### [TASK OBJECTIVE]
Render every line of the listing below as a Markdown table with the columns Row and Line, skipping blank lines.

### [RECORD EXTRACTS]
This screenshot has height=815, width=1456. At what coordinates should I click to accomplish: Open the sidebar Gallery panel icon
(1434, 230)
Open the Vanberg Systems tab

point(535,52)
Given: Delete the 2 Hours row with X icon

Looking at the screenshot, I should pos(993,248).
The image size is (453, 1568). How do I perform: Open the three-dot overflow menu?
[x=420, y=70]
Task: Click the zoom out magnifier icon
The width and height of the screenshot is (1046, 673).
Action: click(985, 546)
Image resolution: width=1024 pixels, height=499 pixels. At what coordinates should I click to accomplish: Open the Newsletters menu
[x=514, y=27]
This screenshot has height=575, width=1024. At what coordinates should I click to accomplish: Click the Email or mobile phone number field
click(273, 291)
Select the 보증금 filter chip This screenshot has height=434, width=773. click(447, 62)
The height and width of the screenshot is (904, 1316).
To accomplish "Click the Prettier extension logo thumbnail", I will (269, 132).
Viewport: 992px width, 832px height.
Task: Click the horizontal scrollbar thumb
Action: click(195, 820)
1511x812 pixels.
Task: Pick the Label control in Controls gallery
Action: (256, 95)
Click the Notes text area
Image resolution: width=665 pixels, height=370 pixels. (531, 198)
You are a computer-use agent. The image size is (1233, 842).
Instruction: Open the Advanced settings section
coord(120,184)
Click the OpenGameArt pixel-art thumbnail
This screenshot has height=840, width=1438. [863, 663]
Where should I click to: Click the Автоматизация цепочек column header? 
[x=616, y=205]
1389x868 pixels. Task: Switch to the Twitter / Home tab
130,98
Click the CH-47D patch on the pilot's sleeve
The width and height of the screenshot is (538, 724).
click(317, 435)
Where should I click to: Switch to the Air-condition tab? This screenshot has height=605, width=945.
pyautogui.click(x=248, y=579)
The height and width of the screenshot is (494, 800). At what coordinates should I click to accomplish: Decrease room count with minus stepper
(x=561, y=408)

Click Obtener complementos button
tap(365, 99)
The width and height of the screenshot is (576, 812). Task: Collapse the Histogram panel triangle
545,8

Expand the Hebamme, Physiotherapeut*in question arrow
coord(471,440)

### [ANSWER TO THIS PROBLEM]
| Row | Line |
|---|---|
| 1 | This screenshot has height=815, width=1456. At what coordinates should I click to accomplish: Open the sidebar Gallery panel icon |
| 2 | (1434, 230) |
| 3 | Open the Vanberg Systems tab |
| 4 | point(535,52) |
| 5 | Given: Delete the 2 Hours row with X icon |
| 6 | Looking at the screenshot, I should pos(993,248). |
| 7 | The image size is (453, 1568). How do I perform: Open the three-dot overflow menu? |
| 8 | [x=420, y=70] |
| 9 | Task: Click the zoom out magnifier icon |
| 10 | The width and height of the screenshot is (1046, 673). |
| 11 | Action: click(985, 546) |
| 12 | Image resolution: width=1024 pixels, height=499 pixels. At what coordinates should I click to accomplish: Open the Newsletters menu |
| 13 | [x=514, y=27] |
| 14 | This screenshot has height=575, width=1024. At what coordinates should I click to accomplish: Click the Email or mobile phone number field |
| 15 | click(273, 291) |
| 16 | Select the 보증금 filter chip This screenshot has height=434, width=773. click(447, 62) |
| 17 | The height and width of the screenshot is (904, 1316). |
| 18 | To accomplish "Click the Prettier extension logo thumbnail", I will (269, 132). |
| 19 | Viewport: 992px width, 832px height. |
| 20 | Task: Click the horizontal scrollbar thumb |
| 21 | Action: click(195, 820) |
| 22 | 1511x812 pixels. |
| 23 | Task: Pick the Label control in Controls gallery |
| 24 | Action: (256, 95) |
| 25 | Click the Notes text area |
| 26 | Image resolution: width=665 pixels, height=370 pixels. (531, 198) |
| 27 | You are a computer-use agent. The image size is (1233, 842). |
| 28 | Instruction: Open the Advanced settings section |
| 29 | coord(120,184) |
| 30 | Click the OpenGameArt pixel-art thumbnail |
| 31 | This screenshot has height=840, width=1438. [863, 663] |
| 32 | Where should I click to: Click the Автоматизация цепочек column header?  |
| 33 | [x=616, y=205] |
| 34 | 1389x868 pixels. Task: Switch to the Twitter / Home tab |
| 35 | 130,98 |
| 36 | Click the CH-47D patch on the pilot's sleeve |
| 37 | The width and height of the screenshot is (538, 724). |
| 38 | click(317, 435) |
| 39 | Where should I click to: Switch to the Air-condition tab? This screenshot has height=605, width=945. |
| 40 | pyautogui.click(x=248, y=579) |
| 41 | The height and width of the screenshot is (494, 800). At what coordinates should I click to accomplish: Decrease room count with minus stepper |
| 42 | (x=561, y=408) |
| 43 | Click Obtener complementos button |
| 44 | tap(365, 99) |
| 45 | The width and height of the screenshot is (576, 812). Task: Collapse the Histogram panel triangle |
| 46 | 545,8 |
| 47 | Expand the Hebamme, Physiotherapeut*in question arrow |
| 48 | coord(471,440) |